U.S. AND EUROPEAN ANIMAL RESEARCH REGULATIONS: IMPACT ON NEUROSCIENCE RESEARCH

July 26–27, 2011

Kavli Royal Society International Centre, Chicheley Hall

Buckinghamshire, United Kingdom

Background: Numerous regulations, laws, directives, and policies are in place to ensure the ethical use of animals in medical and life sciences research. These regulations are intended to ensure that humane care and use is provided to animals in research and that practical steps are taken to use the smallest number of animals to give significant results while ensuring that each individual animal experiences minimum pain or distress. The goal of the workshop is to bring together researchers, legal scholars, administrators, and other key stakeholders to discuss current trends and differences in animal regulations. Particular attention will be paid to identifying potential implications of new regulations on neuroscience research. The workshop will also provide an opportunity for international dialog about engaging public opinion regarding animal use in research and the development of core principles and outcomes for animal care and use.

Meeting Objectives:

With particular reference to neuroscience research, to:

  • Identify and discuss international differences in animal research regulations:
    • Discuss current and emerging issues.
  • Discuss legal trends and activity in the courts that may impact research.
  • Examine the implications of regulations on the neuroscience research enterprise.
  • Discuss current communication strategies regarding animal research.
  • Explore the feasibility of developing a set of global core principles and outcomes for animal care and use.

DAY ONE

8:00 a.m.Breakfast
8:30 a.m.Welcome, Introductions, and Objectives
 COLIN BLAKEMORE, Co-Chair
 ARTHUR SUSSMAN, Co-Chair
8:45 a.m.Animal Research in the Neurosciences
 COLIN BLAKEMORE

SESSION I. CURRENT REGULATIONS AND EMERGING ISSUES

Session Objective: Highlight current animal research regulations, policies, and guidance. Review differences in approaches to regulations and practices exemplified by the United States and European Union and new regulations currently being proposed in emerging regions (e.g., Asia and South America). Include a review of current and emerging issues in animal research regulations.

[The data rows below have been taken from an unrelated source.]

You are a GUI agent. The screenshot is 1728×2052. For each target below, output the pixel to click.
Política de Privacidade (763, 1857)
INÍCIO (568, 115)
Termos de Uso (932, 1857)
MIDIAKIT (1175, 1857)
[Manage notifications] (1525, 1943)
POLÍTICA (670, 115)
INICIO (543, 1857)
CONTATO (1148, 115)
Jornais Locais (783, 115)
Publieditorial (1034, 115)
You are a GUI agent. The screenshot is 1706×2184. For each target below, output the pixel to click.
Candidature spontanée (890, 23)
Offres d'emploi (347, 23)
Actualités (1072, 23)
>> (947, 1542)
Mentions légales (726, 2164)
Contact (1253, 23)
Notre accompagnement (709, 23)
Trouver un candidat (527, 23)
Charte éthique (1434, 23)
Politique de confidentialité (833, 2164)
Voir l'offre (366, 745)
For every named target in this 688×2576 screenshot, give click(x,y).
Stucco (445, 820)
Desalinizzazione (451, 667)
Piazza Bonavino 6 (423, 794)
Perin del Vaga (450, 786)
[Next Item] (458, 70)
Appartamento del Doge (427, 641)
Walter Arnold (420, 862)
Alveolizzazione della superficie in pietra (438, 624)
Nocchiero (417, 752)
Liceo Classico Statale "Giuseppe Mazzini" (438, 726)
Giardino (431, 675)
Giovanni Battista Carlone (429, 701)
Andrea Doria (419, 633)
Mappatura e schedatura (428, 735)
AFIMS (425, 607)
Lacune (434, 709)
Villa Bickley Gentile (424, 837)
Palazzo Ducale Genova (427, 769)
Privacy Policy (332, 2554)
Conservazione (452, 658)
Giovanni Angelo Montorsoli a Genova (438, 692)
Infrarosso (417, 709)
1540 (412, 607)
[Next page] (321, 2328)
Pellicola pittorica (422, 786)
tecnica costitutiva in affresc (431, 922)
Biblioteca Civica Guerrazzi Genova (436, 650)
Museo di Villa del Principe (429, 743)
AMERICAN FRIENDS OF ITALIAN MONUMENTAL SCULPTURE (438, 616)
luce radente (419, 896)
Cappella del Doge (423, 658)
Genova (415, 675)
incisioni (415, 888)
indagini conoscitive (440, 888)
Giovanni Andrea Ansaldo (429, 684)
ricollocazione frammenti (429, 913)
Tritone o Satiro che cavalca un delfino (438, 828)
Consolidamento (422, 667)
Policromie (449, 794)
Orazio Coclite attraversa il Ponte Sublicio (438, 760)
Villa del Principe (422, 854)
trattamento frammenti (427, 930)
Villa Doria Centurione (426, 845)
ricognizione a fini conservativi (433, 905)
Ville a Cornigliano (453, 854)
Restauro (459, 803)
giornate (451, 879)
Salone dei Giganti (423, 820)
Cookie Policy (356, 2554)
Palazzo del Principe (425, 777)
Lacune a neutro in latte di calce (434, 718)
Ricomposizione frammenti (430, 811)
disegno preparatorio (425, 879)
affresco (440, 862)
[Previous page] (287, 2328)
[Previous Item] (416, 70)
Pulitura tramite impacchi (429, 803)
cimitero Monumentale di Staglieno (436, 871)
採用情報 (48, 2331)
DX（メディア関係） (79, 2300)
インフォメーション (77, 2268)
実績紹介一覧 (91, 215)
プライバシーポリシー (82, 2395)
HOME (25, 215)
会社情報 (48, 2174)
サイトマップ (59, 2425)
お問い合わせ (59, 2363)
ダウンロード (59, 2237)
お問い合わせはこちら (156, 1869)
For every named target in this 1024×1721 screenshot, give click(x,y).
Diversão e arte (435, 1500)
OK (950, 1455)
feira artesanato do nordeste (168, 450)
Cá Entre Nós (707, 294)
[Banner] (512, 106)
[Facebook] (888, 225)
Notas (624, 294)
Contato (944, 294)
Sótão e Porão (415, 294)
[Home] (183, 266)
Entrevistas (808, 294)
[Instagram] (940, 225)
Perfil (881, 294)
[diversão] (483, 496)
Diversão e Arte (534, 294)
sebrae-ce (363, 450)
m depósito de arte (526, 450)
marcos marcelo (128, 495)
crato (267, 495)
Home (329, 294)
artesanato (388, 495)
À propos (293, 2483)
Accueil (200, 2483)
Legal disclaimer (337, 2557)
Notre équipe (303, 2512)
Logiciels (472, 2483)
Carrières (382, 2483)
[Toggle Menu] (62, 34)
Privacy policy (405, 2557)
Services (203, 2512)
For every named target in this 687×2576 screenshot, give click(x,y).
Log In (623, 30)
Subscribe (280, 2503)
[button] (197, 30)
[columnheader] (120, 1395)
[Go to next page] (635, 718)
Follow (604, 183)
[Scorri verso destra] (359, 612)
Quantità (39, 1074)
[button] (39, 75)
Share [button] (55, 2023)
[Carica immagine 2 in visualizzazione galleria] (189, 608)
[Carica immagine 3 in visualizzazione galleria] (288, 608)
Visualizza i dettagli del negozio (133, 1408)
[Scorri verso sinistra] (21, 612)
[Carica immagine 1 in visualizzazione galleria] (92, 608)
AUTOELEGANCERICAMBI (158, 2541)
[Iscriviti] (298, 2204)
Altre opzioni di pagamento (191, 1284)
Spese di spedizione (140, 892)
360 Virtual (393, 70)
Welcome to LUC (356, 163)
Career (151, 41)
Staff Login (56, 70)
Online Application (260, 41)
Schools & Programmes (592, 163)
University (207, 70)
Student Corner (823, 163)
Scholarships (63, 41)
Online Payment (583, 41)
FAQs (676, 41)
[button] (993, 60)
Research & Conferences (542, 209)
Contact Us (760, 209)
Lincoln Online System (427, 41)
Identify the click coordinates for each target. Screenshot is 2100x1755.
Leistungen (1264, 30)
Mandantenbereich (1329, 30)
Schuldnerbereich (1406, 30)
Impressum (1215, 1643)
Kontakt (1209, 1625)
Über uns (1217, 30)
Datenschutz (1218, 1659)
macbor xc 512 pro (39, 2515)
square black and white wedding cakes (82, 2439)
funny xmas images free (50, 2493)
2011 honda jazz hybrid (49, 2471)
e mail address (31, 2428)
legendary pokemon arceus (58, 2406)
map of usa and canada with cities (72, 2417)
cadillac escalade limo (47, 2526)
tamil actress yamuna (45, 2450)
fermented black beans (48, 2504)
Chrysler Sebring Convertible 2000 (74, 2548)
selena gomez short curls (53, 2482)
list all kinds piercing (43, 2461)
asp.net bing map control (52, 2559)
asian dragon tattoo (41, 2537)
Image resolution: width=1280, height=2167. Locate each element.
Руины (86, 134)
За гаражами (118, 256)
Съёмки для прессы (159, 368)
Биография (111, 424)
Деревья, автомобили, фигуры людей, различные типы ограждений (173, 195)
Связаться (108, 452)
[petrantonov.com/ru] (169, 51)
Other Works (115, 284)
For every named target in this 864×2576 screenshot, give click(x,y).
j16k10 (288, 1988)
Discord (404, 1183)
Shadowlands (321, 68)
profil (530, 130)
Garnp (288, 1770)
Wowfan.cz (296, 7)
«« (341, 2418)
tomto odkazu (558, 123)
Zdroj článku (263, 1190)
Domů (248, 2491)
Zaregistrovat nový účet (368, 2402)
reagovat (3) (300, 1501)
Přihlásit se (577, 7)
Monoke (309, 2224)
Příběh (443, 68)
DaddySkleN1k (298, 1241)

9:15 a.m.Overview and Session Objectives
 JUDY MacARTHUR CLARK, Session Chair
9:25 a.m. Europe
  KARIN BLUMER
  Scientific Affairs
  Novartis, Switzerland
9:50 a.m. United States
  TAYLOR BENNETT
  Senior Scientific Advisor
  National Association for Biomedical Research
10:15 a.m. Asia
  JIANFEI WANG
  Director, Laboratory Animal Science
  GlaxoSmithKline, R&D China
10:40 a.m. South America
  EKATERINA RIVERA
  Professor, Biological Sciences Institute
  University of Goias
11:05 a.m.Panel Discussion with Speakers and Participants:
  • What is the basis for regulatory differences among countries?
  • What are emerging key issues surrounding animal research regulations?
12:00 p.m.LUNCH

SESSION II. IMPACT OF LEGAL TRENDS ON ANIMAL RESEARCH

Session Objective: Discuss changes to laws regarding animal rights on regulations and research. Explore emerging laws and legal strategies that have the potential to directly influence the use of animals in medical research.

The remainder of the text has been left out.